**Extrait:**
++++++++++

29.3.10

Analyse 4 (2010)

Paix et Justice au Moyen-Orient

STRASBOURG, le 28 mars 2010


cpjmo@yahoo.fr


Le grand marchandage régional



Qui sont les gagnants et les perdants?


►Le sort de la Palestine se joue-t-il en Afghanistan ?


Comme nous l’avons écrit dans la précédente analyse (Analyse 3 (2010)), l’Iran et les Etats-Unis négocient en ce moment même le partage des zones d’influence au Moyen-Orient. Pourquoi ces négociations? Après la conquête militaire, vient l’ère de la «conquête des cœurs et des esprits» selon la terminologie employée par les colonialistes. Depuis la nuit des temps, ils s’emploient à appliquer la méthode bien rodée de «diviser pour mieux régner». Grâce à la complicité de l’Iran, cette méthode a donné des résultats en Irak. Pourquoi pas en Afghanistan où, pour s’armer et se financer, les résistants dépendent des voisins, de leur largesse et de leurs voies de communication. Le pouvoir Pakistanais- du moins une partie- étant divisé, il s’emploie à combattre les résistants alors qu’il les soutenait auparavant.

++++++++++

**Données fournies:**

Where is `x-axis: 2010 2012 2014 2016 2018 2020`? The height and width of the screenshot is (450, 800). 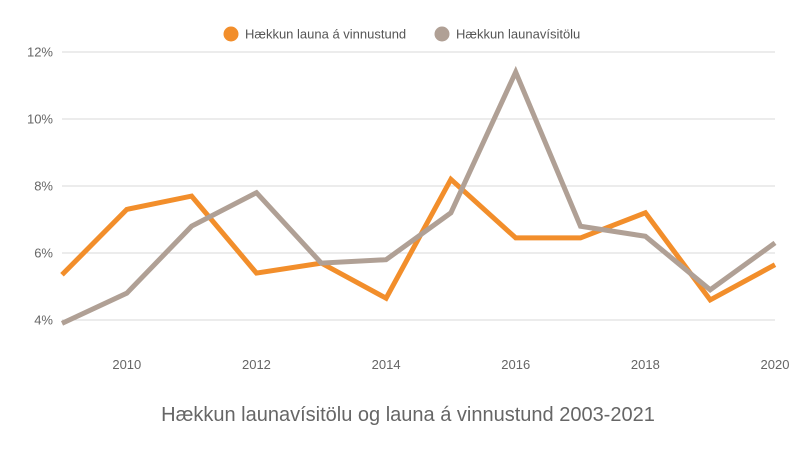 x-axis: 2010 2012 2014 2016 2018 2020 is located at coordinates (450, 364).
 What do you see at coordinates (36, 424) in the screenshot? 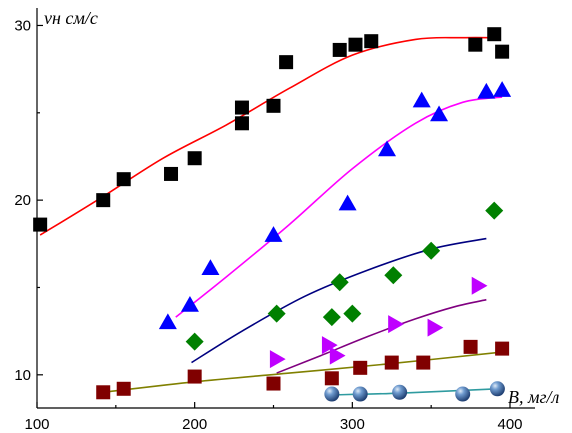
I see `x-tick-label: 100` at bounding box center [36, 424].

++++++++++

**Consigne écrite 1:**
D'après l'extrait sur le Moyen-Orient, quels pays négocient en ce moment le partage des zones d'influence dans la région ?
**Consigne écrite 2:**
Poursuivez, s'il vous plaît, l'extrait sur le Moyen-Orient à la suite de sa dernière phrase.

**Réponse 1:**
L'Iran et les États-Unis.

**Réponse 2:**
En ce qui concerne l’Iran, en raison de ses désaccords avec l’Occident, il serait logique qu’il soutienne des fractions de la résistance afghane qu’il pourrait armer, loger, former et même financer. Pourrait-il en être autrement, lorsque des centaines de milliers de militaires ennemis, arrivés des quatre coins du monde, équipés de la technologie la plus avancée et armés jusqu’aux dents, encerclent hermétiquement l’Iran?


L’administration Bush, qui fut à l’initiative de la conquête de l’Irak et de l’Afghanistan, s’est rendu compte qu’elle ne pouvait pas gérer ses conquêtes à coup de fusil. Selon les chiffres officiels, plus de 4000 militaires américains ont perdu la vie en Irak. Par ailleurs, selon certaine estimation, le coût financier de la guerre a atteint près de 7000 milliards de dollars. Le responsable du désastre irakien fut vite identifié: la politique «unilatéraliste» de Georges Bush. A la surprise générale, la secrétaire américaine à la défense de l’époque, Condoleezza Rice, annonçait le mardi 27 février 2007, la tenue d’une conférence internationale destinée à discuter des moyens de garantir la stabilité politique de l’Irak au cours de laquelle l’Iran et la Syrie furent, en quelque sorte, les vedettes de cette conférence (Communiqué 23 du 4 mars 2007).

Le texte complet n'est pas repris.